- Date: 19–25 October
- Edition: 7th
- Category: Grand Prix
- Draw: 48S / 24D
- Prize money: $100,000
- Surface: Hard / indoor
- Location: Vienna, Austria
- Venue: Wiener Stadthalle

Champions

Singles
- Ivan Lendl

Doubles
- Steve Denton / Tim Wilkison
- ← 1980 · Vienna Open · 1982 →

= 1981 Fischer-Grand Prix =

The 1981 Fischer-Grand Prix was a men's tennis tournament played on indoor hard courts at the Wiener Stadthalle in Vienna in Austria that was part of the 1981 Volvo Grand Prix.

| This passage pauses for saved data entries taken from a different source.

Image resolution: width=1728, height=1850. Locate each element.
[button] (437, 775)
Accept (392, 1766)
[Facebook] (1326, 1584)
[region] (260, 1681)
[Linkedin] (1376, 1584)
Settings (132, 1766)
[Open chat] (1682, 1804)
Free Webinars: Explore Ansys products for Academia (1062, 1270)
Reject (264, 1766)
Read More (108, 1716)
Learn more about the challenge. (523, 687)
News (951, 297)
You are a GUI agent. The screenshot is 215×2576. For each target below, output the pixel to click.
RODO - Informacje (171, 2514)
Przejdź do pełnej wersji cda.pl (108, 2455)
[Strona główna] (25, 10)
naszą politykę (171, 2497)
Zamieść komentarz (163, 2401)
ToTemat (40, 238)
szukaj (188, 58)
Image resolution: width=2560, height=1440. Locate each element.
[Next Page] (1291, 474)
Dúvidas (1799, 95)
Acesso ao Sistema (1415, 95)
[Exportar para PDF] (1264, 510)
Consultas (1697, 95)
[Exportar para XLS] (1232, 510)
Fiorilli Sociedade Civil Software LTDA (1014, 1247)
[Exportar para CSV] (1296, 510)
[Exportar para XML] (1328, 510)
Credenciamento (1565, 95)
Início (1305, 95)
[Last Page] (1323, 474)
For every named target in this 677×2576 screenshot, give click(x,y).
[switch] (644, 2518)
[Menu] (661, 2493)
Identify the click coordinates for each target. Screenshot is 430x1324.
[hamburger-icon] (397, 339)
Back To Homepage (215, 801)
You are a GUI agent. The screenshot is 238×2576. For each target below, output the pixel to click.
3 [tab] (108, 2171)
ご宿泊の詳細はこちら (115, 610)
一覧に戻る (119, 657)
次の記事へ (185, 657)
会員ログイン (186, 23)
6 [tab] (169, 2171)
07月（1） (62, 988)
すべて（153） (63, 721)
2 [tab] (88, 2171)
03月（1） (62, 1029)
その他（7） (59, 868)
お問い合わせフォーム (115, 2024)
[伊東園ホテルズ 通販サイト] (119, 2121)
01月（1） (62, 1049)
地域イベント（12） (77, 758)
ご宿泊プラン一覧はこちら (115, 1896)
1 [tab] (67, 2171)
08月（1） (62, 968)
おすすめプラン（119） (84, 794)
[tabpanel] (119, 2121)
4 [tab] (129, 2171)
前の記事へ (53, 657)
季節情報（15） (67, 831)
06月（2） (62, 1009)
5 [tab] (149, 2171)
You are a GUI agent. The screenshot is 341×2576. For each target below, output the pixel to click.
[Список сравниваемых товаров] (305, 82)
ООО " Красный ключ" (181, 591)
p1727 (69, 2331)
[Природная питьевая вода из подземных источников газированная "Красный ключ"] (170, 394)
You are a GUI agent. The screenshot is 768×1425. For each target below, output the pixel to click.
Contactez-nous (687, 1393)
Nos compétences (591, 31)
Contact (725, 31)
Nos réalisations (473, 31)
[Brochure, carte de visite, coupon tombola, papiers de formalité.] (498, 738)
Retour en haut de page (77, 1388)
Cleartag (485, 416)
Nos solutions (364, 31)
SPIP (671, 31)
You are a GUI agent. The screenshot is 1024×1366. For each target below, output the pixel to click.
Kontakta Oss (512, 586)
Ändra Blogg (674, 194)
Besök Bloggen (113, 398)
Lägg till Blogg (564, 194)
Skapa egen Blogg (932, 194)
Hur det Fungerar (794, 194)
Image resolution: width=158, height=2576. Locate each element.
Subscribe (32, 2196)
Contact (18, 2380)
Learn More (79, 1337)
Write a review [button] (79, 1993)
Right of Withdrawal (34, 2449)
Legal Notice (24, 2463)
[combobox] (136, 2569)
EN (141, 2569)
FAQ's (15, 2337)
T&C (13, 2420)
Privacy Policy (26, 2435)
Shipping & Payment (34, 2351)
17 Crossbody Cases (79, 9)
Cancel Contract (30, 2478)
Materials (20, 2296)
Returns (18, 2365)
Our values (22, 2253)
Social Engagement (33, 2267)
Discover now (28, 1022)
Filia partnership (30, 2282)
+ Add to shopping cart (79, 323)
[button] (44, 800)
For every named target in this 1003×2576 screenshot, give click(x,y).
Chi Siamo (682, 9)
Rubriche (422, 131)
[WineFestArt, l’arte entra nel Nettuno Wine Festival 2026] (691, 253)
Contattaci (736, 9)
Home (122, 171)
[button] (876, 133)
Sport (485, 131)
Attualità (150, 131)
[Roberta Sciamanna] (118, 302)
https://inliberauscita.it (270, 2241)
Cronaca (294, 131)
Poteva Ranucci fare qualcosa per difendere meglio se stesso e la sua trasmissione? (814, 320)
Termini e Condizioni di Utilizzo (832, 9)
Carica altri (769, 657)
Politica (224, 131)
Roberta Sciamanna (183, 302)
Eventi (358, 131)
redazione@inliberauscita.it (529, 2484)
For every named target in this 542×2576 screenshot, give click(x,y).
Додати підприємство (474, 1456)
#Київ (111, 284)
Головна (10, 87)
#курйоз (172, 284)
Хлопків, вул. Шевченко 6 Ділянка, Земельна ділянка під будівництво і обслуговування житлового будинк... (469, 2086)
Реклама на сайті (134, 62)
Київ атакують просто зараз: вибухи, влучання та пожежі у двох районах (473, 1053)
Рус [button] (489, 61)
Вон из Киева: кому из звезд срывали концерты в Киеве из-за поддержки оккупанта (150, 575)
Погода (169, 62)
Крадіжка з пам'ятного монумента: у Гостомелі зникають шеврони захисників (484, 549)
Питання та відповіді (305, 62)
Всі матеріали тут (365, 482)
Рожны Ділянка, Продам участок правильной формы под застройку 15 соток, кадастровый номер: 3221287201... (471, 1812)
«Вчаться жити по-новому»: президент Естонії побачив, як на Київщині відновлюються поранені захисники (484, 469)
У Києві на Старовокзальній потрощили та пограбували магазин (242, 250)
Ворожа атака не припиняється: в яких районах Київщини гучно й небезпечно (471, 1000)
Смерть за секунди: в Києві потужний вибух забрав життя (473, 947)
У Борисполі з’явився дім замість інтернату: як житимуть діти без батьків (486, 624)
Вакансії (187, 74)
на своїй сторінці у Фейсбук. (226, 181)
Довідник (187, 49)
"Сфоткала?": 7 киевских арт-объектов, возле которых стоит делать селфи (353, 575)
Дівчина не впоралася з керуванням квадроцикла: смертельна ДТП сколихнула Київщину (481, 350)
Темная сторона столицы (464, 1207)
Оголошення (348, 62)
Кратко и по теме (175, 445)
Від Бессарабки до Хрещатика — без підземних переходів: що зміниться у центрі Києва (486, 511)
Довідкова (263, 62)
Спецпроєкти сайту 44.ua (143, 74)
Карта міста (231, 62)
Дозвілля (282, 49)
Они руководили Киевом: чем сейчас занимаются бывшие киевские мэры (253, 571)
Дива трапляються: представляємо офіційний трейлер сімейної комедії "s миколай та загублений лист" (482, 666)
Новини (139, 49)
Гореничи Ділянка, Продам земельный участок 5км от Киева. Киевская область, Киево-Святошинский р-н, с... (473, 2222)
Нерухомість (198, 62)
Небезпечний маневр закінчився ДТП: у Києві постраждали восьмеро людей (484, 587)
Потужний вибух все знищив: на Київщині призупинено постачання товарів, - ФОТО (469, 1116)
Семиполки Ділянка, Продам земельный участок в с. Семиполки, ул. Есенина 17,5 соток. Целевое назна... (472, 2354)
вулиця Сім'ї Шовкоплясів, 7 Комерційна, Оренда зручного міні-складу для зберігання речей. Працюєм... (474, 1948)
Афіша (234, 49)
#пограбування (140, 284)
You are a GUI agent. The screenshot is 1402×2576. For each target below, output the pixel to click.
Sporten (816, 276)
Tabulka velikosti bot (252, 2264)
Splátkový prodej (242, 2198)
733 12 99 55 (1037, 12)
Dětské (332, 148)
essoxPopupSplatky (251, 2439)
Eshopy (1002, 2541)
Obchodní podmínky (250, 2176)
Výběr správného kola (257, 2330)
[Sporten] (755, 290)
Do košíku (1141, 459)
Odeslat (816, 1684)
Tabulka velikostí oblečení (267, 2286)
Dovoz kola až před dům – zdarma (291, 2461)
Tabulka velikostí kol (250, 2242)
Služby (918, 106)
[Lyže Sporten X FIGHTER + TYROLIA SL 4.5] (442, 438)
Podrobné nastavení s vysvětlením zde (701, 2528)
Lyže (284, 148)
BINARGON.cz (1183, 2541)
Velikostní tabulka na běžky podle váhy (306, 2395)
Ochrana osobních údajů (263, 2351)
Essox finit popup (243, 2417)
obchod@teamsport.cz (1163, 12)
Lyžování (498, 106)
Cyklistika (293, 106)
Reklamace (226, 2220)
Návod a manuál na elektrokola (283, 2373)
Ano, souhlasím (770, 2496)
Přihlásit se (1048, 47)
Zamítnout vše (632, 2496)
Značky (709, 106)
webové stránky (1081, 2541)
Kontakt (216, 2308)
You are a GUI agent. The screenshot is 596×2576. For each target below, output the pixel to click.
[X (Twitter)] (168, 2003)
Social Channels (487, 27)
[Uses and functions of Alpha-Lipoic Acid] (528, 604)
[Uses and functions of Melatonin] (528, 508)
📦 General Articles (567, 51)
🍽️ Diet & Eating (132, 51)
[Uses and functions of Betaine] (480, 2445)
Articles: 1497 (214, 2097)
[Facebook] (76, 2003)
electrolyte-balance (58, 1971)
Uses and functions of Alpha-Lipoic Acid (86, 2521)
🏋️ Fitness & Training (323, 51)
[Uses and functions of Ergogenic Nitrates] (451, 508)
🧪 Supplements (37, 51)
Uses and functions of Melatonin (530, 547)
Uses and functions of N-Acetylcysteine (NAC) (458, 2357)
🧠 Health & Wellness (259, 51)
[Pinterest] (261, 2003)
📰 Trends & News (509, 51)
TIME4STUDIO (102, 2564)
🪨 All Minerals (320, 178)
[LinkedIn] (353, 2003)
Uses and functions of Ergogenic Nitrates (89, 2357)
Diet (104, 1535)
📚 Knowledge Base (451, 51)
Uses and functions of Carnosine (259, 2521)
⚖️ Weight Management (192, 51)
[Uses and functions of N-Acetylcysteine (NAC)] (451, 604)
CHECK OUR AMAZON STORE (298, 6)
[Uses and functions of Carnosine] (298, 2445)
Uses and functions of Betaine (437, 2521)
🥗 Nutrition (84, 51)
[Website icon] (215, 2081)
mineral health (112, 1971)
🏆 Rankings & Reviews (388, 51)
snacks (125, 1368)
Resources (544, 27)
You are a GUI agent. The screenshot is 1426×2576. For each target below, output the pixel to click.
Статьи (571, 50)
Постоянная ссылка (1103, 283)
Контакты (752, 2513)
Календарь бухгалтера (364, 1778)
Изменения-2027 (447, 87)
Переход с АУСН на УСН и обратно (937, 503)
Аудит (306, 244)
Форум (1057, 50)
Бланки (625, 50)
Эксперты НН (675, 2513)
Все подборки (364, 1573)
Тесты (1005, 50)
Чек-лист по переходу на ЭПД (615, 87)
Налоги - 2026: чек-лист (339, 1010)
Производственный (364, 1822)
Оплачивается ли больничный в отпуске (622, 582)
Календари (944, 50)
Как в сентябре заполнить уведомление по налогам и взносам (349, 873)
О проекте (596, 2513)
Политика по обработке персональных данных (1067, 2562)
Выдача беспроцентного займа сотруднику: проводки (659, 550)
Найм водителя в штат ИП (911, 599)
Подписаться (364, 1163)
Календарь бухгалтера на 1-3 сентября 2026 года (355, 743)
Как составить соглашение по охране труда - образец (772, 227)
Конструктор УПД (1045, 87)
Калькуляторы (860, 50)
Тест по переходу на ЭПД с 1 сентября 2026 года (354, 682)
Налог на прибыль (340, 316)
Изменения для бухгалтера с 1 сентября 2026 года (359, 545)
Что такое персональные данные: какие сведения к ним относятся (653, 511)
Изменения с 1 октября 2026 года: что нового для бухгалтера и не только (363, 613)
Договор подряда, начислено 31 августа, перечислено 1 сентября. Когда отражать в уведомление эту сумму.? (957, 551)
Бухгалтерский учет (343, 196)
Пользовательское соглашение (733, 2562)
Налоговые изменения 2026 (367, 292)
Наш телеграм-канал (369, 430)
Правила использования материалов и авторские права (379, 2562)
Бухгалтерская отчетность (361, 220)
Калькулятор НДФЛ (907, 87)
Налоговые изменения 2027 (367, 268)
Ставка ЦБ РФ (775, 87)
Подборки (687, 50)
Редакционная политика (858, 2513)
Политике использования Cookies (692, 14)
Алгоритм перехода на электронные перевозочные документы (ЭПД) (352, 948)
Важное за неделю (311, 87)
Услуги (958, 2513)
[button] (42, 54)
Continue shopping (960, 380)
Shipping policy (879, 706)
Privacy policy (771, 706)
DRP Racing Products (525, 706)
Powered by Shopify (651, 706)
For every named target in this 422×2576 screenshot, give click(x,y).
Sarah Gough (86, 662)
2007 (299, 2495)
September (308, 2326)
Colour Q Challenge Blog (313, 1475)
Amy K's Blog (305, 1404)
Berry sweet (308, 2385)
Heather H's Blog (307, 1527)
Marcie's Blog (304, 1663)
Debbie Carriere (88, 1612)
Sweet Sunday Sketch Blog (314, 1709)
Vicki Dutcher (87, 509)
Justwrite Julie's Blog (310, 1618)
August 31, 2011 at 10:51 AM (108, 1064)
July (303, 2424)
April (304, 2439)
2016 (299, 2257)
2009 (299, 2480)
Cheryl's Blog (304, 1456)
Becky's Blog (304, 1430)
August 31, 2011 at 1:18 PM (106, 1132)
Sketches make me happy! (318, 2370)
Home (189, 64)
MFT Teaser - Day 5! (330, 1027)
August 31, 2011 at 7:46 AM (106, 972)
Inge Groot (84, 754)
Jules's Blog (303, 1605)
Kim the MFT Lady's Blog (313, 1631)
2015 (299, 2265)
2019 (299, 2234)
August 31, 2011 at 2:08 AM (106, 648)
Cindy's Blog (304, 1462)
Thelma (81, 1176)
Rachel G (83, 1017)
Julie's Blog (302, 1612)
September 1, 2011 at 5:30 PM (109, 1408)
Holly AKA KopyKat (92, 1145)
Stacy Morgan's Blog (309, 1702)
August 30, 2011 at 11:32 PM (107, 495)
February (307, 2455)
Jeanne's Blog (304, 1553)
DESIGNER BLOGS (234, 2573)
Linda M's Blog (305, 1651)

It was the seventh edition of the tournament and was held from 19 October until 25 October 1981. First-seeded Ivan Lendl won the singles title.

==Finals==
===Singles===

CSK Ivan Lendl defeated USA Brian Gottfried 1–6, 6–0, 6–1, 6–2
- It was Lendl's 7th singles title of the year and the 14th of his career.

===Doubles===

USA Steve Denton / USA Tim Wilkison defeated USA Sammy Giammalva Jr. / USA Fred McNair 4–6, 6–3, 6–4
- It was Denton's 3rd title of the year and the 7th of his career. It was Wilkison's 2nd title of the year and the 5th of his career.